The facts of the case
Ms. O’Brien was Head of IT at an Academy in Bolton when a pupil assaulted her.
Whilst not physically injured, the claimant suffered an acute stress reaction to the assault which left her feeling shaken and unsafe in parts of the school. The claimant also told the appeal court that she did not believe the school took aggressive behaviour by students seriously enough, after the school refused to reinstate an earlier policy to automatically exclude pupils who assaulted staff.
The claimant took several short periods of time off work sick, but following further incidents, she went off sick in December 2011 and was later diagnosed with anxiety, depression and post traumatic stress disorder. She was formally dismissed in January 2013 after the school had asked for a return to work date and asked about reasonable adjustments. O’Brien then refused to attend a meeting to discuss her prognosis because she felt the meeting might ‘upset’ her. O’Brien referred the school back to her GP, who could not confirm a return to work date. and a formal medical incapacity hearing under the school’s sickness absence management procedures led to her being dismissed on the grounds of capability.
However, on an internal appeal, Ms O’Brien presented the appeal panel with a medical note, stating that she was fit to return to work imminently. The dismissal was upheld nonetheless, as the employer believed that the medical information was inconsistent, and was suspicious of the sudden appearance of a more positive diagnosis in a fit note.
The legal outcome
The original tribunal had found in favour of the Plaintiff, who it ruled had been discriminated against because of her disability (mental illness following the assault.) The tribunal ruled that the school should have “waited a little longer” for her to gather medical evidence before deciding whether or not to dismiss her. It was “not reasonable” to sack her “at that point” and her dismissal was “substantively unfair”, the tribunal decided.
The decision was then overturned by the Employment Appeal Tribunal, leading to the latest hearing, which has now reinstated the tribunal’s decision. During Justice Underhill’s ruling, long term sickness dismissals clarified that “there comes a time when an employer is entitled to some finality”. The ruling stated that employers should consider:
- if an employee has been absent for more than 12 months and there is “no certainty” when they will return, dismissing them is not necessarily unfair.
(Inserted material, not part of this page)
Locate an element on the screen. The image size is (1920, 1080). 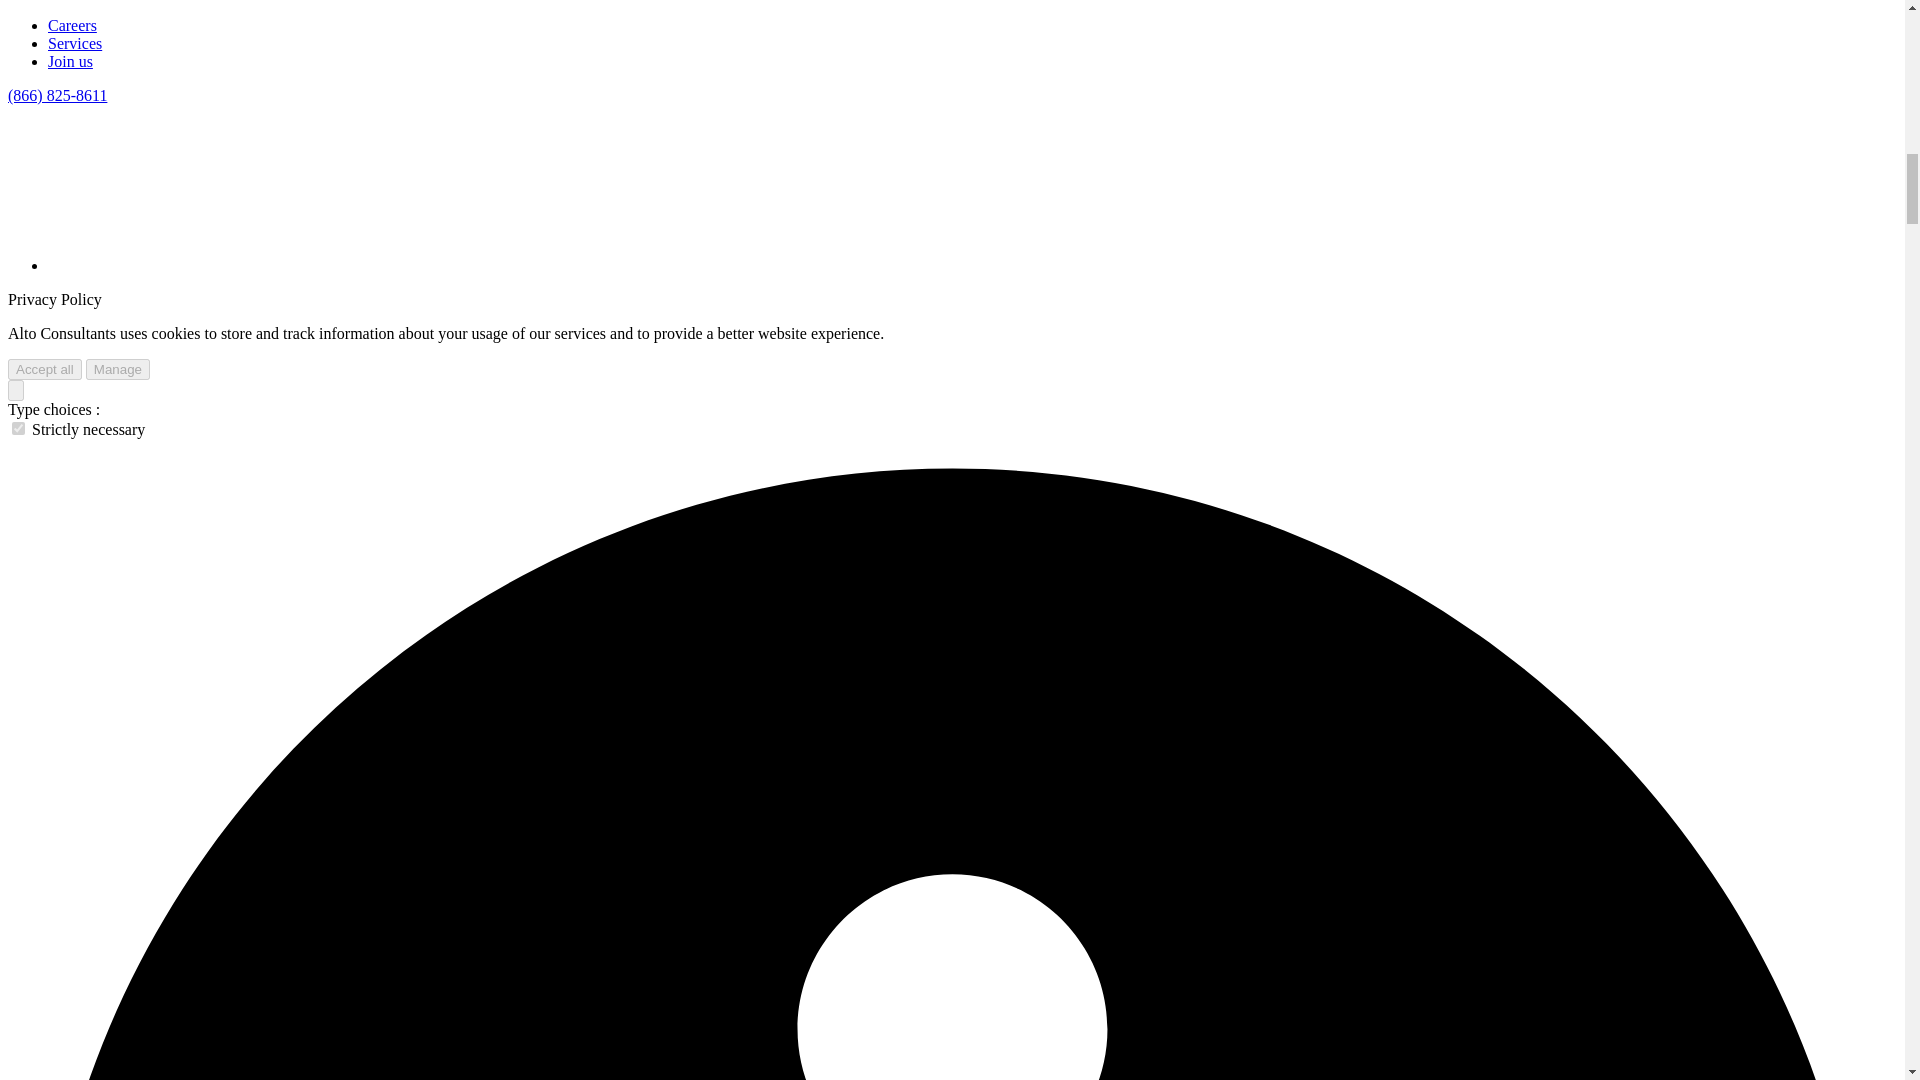
Join us is located at coordinates (70, 61).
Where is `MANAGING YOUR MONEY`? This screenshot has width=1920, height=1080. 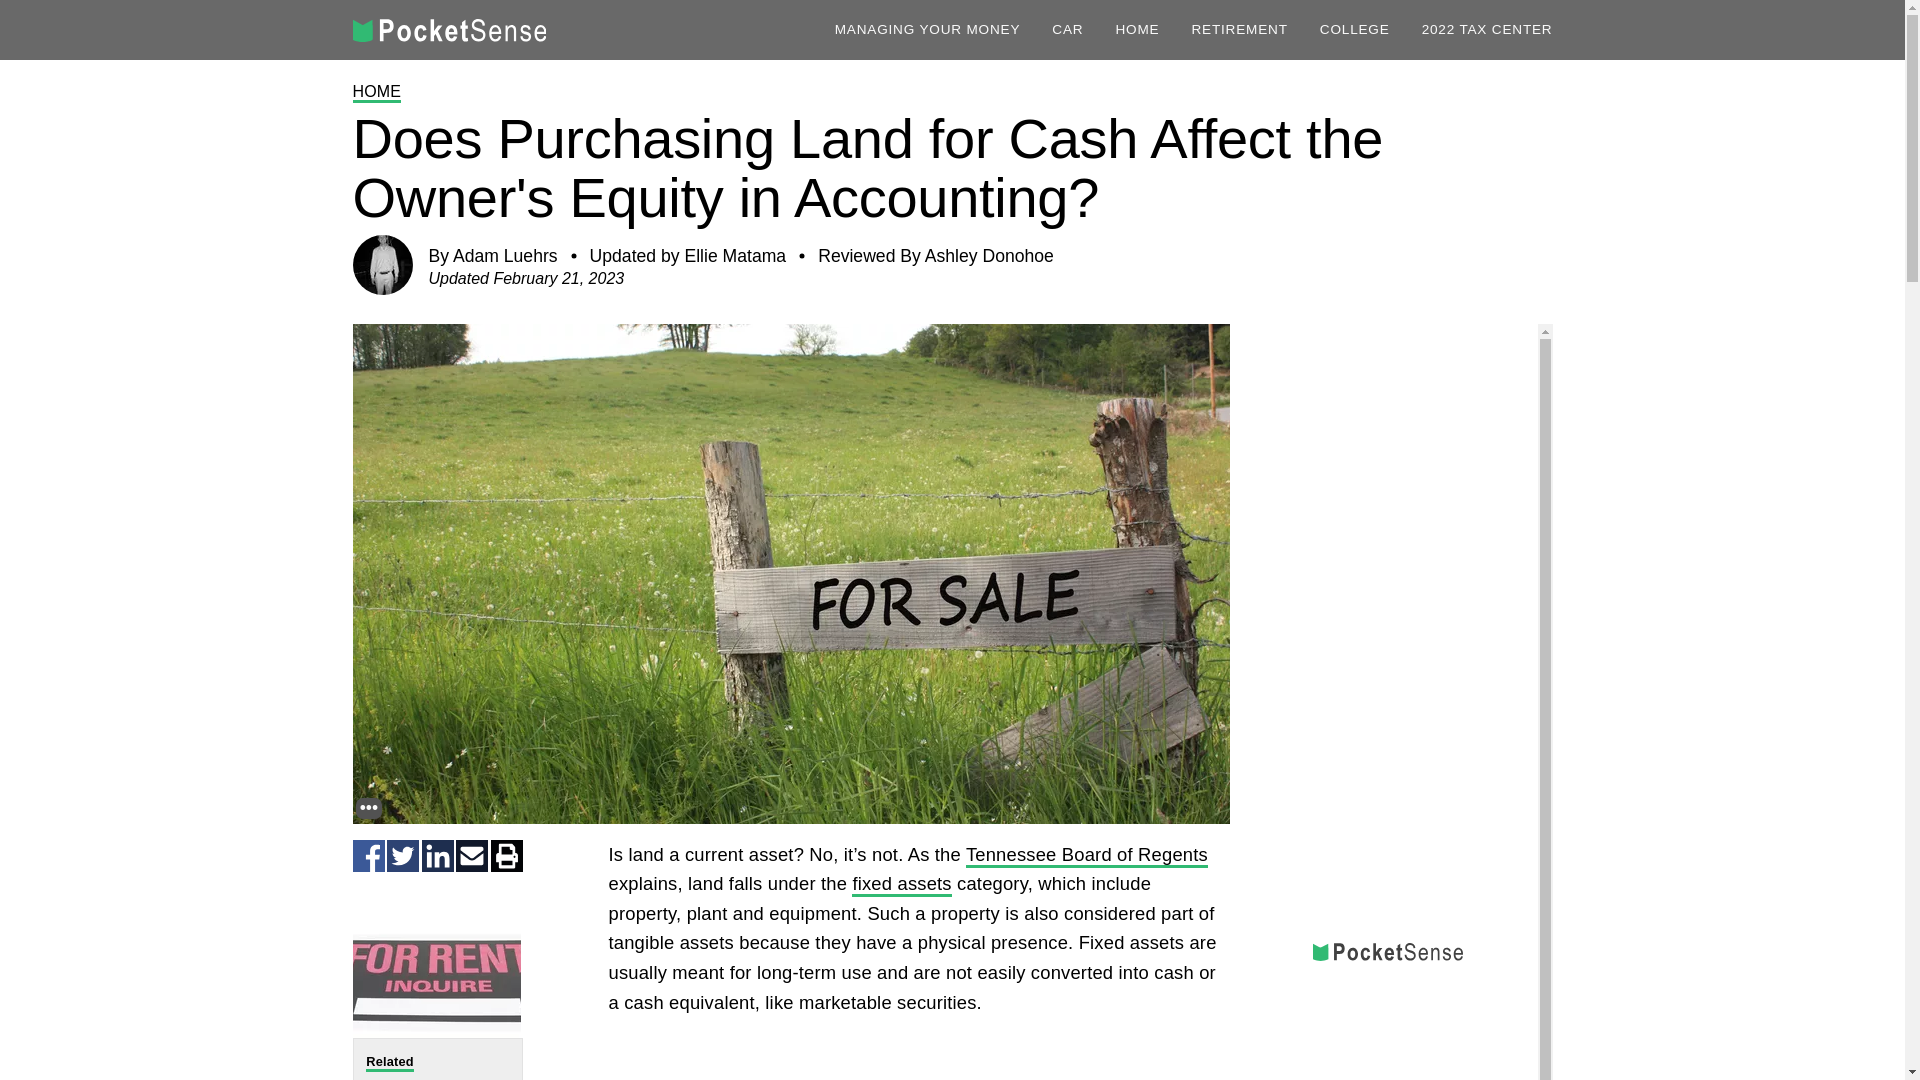
MANAGING YOUR MONEY is located at coordinates (928, 29).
- However the ruling also stated that business impact of ongoing absence must be a “significant element” in deciding if dismissal is justified.
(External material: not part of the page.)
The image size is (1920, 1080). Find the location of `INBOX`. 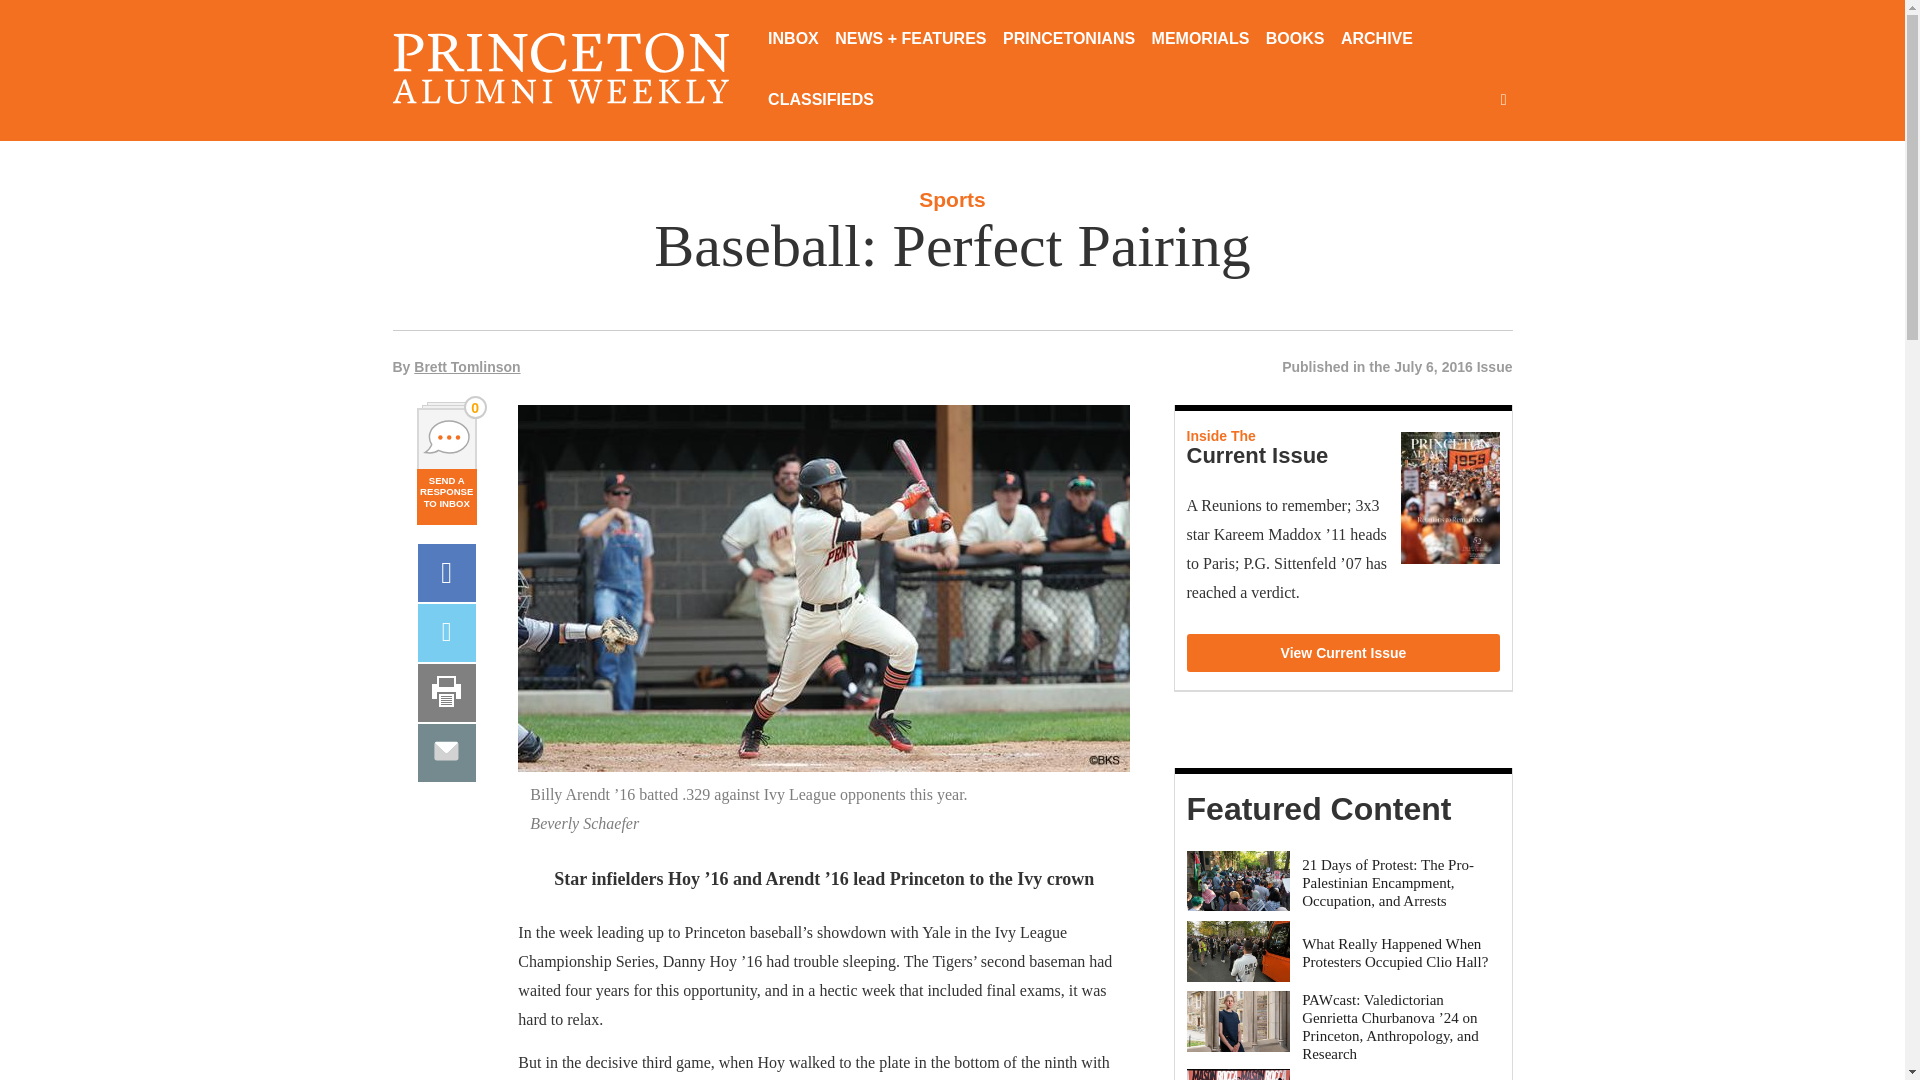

- Where an employee produces updated medical evidence at the appeal hearing, the decision to dismiss must be fair on the basis of the information available to the employee at the time of the appeal.
The school had been unable to produce evidence of such an impact, which was a factor in O’Brien winning the case. The court felt the school could reasonably have waited ‘a little longer’ in the absence of evidence that doing so would have been detrimental.
Comments on the ruling
Stephen Simpson, principal employment law editor at XpertHR, said:
“While the employer ultimately lost this case, it is very useful for employers dealing with long-term sick leave. The Court made it clear that employers are not expected to wait forever for an employee to recover from illness, and dismissal is a valid possibility even where there is a vague promise from an employee of an imminent return.
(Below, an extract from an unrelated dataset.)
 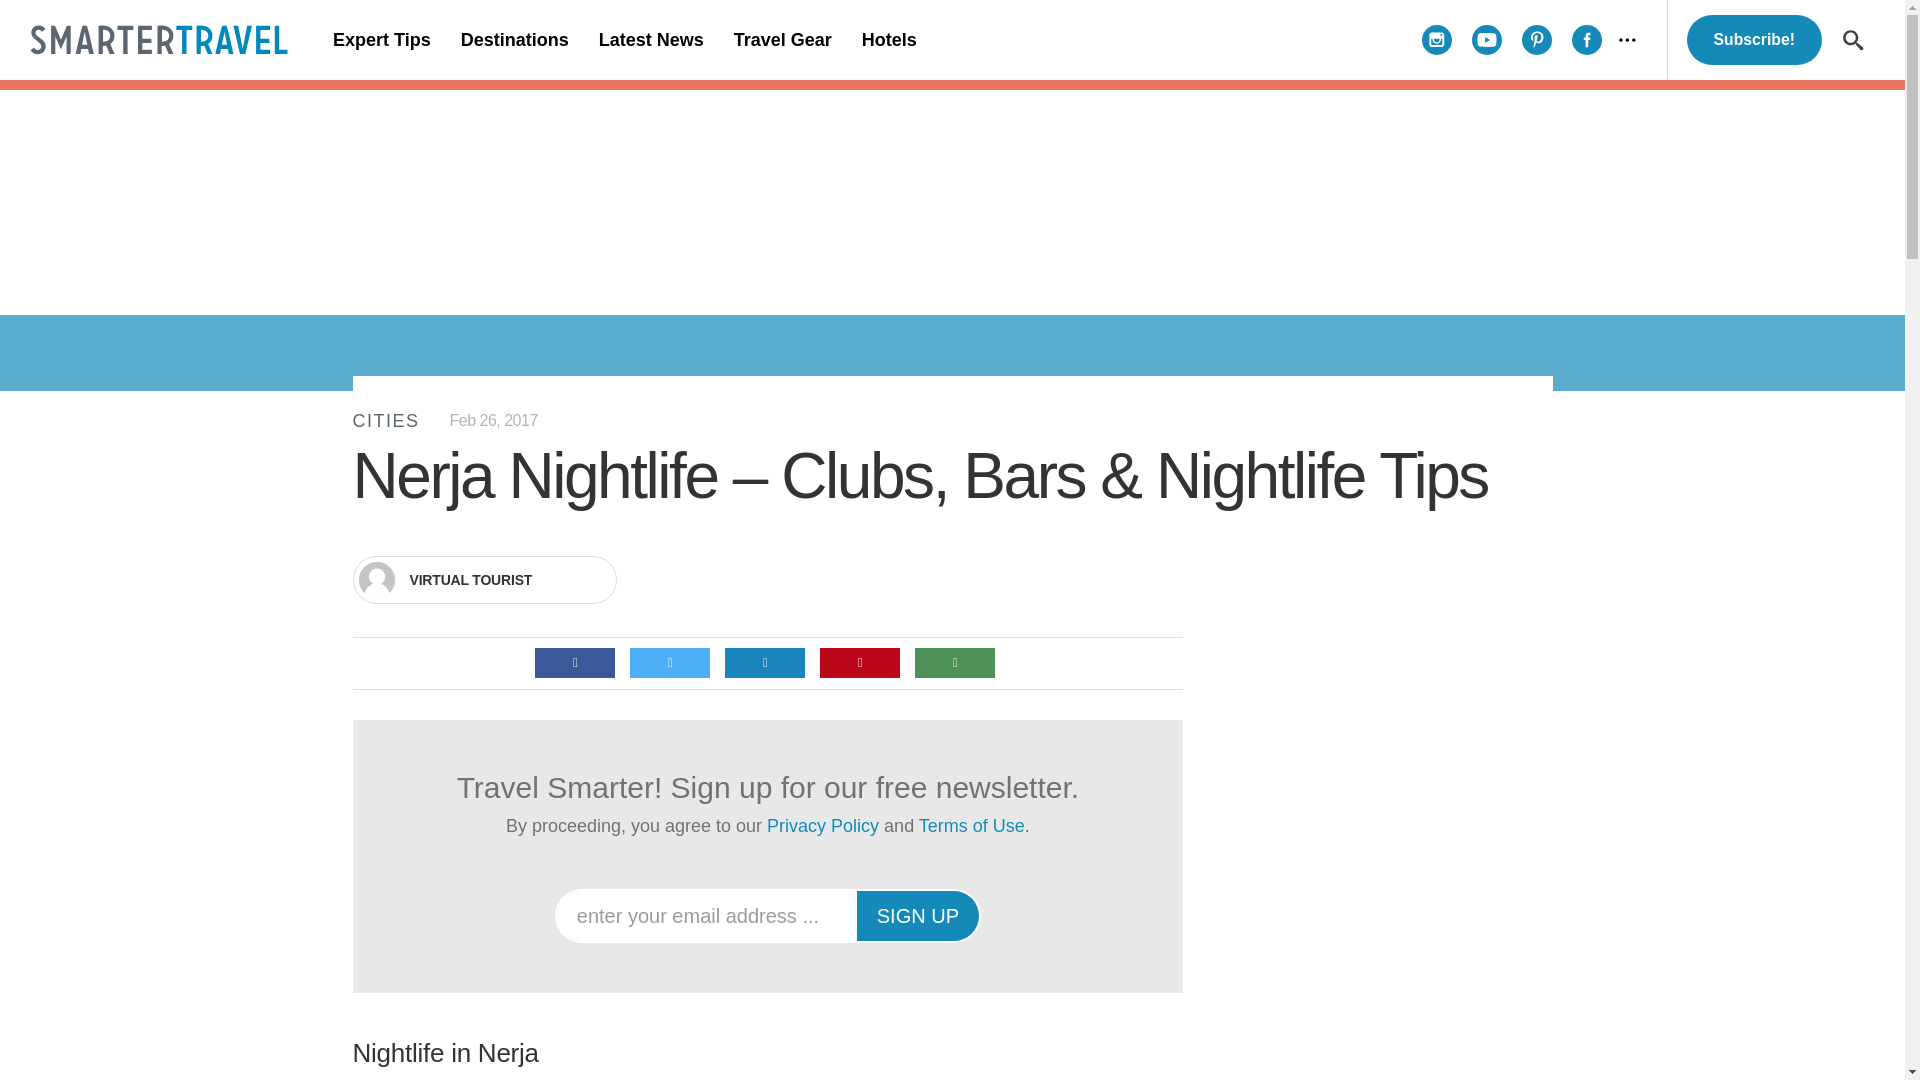 What do you see at coordinates (782, 40) in the screenshot?
I see `Travel Gear` at bounding box center [782, 40].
“However, the court warned employers that, when balancing whether the time has come to dismiss, the employer needs to have considered the disruption to the business that the absence is causing. It is therefore a good idea for the employer to have a written record of the issues that are being caused, for example who has been brought in to cover the work, or what extra work colleagues are doing because of the absence.
“The other key warning for employers is to review carefully all the medical evidence during the whole of the sickness absence management process. This includes evidence that comes to light between the original decision to dismiss and any appeal hearing.”
Absence management expert Adrian Lewis, of Activ Absence said:
“The saddest thing about this claim is that the school have lost a valued teacher and Ms. O’Brien has suffered a horrendous illness – whoever won in Court, the process has been painful.
“We recommend employers manage sickness absence using an automated system with trigger points, so that patterns of sickness are picked up early, giving employers a vital opportunity to offer targeted support and reasonable adjustments at an early stage, often before the employee takes long term sickness absence.
“Furthermore, an automated system enables them to record key dates and outcomes, and maintain contact through the period of illness, making it easier to support an employee but also produce records for the court and prove the financial impact of absence on the business should that be required. Ultimately though, the aim is always to get people healthy and back in work.”